Are you dead yet?
Filed in: Ed's blog spot
Ed the Editor's personal blog corner
A few years ago I was involved in a car accident that turned my life upside down. (I recommend Saabs, it completely destroyed the GM car that ploughed into me.) Although it was a bad time there were some highlights that still make me smile and I have dined out on a couple of episodes.
Picture if you will, I am living in a log cabin a few yards from a main house located smack bang in the middle of the countryside. It is a tiny shack and the roof and most of the windows are covered in vines. I am in a deep post trauma depression, not that anyone really knows, and I have been avoiding people for a few days.
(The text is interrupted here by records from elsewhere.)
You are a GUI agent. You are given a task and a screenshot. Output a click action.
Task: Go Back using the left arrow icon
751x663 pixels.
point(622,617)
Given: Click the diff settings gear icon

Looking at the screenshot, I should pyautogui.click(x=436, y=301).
The landlady is very worried and calls by to say hi and brings me a cake. (I have been eating 10 donuts a day but don't let on.) She announces that she is going away for a few days. Her husband will look out for me. Oh boy, I can hardly wait. He is a very stand-off distant person by nature and I barely know the guy.
Next morning I hear this timid knock on the door and a gruff voice asks,
"Are you dead yet?" It was the first time I have spoken to him properly, it is the first time I have smiled in days.
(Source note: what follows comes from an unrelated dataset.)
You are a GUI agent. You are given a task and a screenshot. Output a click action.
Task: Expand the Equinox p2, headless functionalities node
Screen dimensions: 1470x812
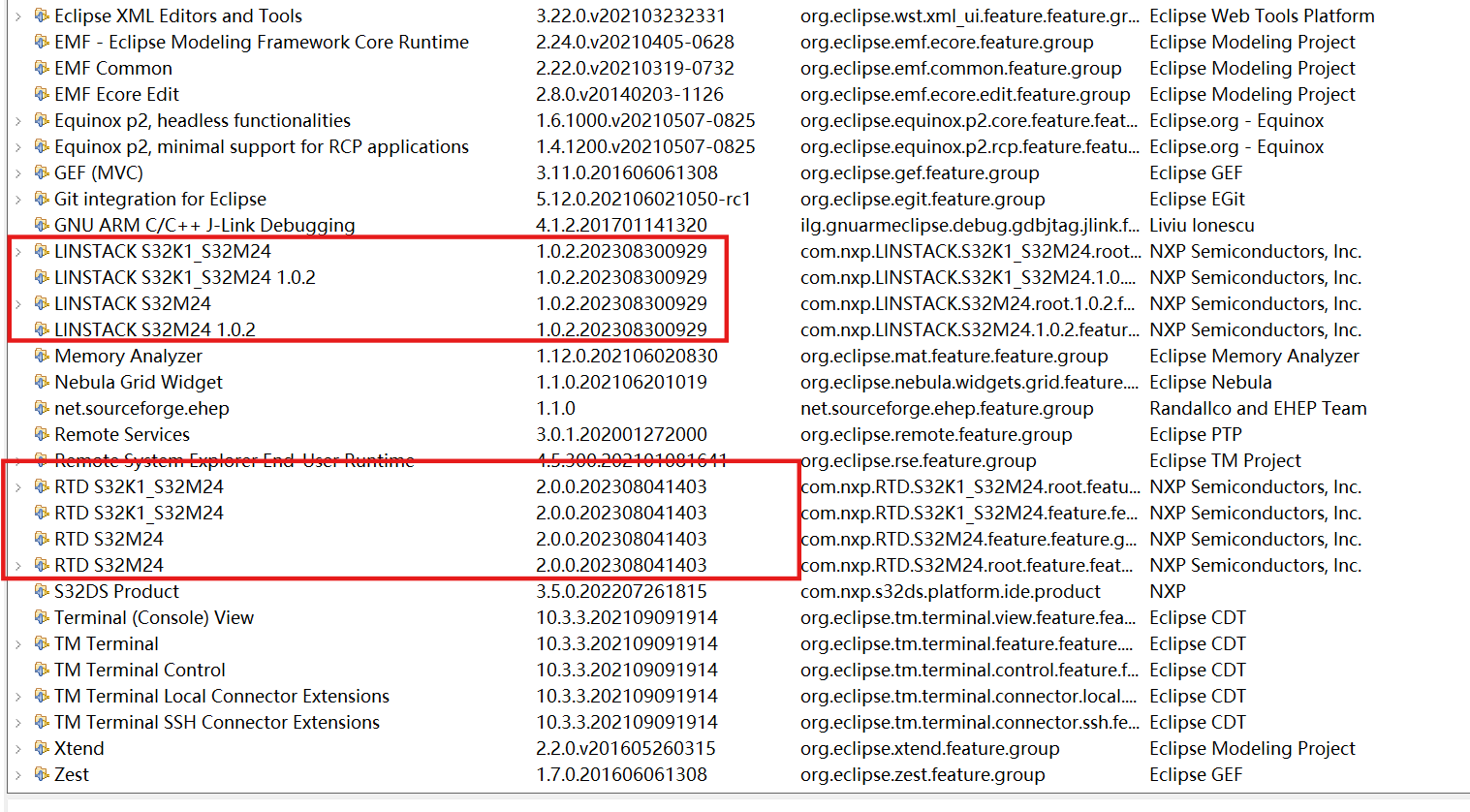tap(19, 120)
From the moment he opened the day to say, "hi", I knew I was going to like this person. He sounded timid because he was, he was shy and introvert and quiet. And he didn't talk to many people because he was incredibly intuitive and didn't usually like what he saw. I was like an open book to him, and he could see what a state I was in, even though I tried to put on a brave face. We became instant friends.
An illiterate but artistic genius, he taught me how to paint, how to see, how to draw and how to understand. It was the most educational few months of my life, and in many ways I am thankful for that nasty episode, else I would still be a fairly closed book.
And if it hadn't been for the dire direction some medication took me, prescribed sometime later by a literate doctor, I would never have been able to tell another friend the story about building this huge bonfire and burning all my worldly possessions in a fit of drug-induced paranoid pique. And if I hadn't told him that, he would never have been able to make my new wife laugh so hard at my wedding when he asked, poker-face. "When do you think you're husband is going to burn the presents?"